| YOUR ASSIGNMENT |
Each line of the data below that carries the word "agent" needs to be copied.

| DATASET |
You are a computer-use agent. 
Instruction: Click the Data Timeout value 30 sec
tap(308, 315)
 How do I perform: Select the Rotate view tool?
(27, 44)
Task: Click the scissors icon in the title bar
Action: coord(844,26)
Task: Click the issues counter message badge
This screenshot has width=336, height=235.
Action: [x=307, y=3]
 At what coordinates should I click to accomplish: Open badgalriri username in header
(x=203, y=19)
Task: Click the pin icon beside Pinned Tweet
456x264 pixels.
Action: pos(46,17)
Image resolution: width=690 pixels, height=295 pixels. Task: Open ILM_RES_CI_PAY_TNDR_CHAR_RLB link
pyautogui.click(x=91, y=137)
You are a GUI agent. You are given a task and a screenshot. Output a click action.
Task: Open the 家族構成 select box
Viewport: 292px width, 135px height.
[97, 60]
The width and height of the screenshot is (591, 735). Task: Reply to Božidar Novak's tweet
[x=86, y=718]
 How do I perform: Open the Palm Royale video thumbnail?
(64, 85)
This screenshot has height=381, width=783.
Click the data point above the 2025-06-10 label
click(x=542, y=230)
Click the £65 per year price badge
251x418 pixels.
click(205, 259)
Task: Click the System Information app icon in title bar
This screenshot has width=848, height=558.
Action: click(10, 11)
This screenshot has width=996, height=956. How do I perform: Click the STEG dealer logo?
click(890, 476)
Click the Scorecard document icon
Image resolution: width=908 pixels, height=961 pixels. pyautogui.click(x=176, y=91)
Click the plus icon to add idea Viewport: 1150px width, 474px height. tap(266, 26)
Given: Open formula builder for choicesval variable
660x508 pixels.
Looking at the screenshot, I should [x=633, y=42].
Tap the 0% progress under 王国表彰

| ANSWER BELOW |
You are a computer-use agent. 
You are a GUI agent. You are given a task and a screenshot. Output a click action.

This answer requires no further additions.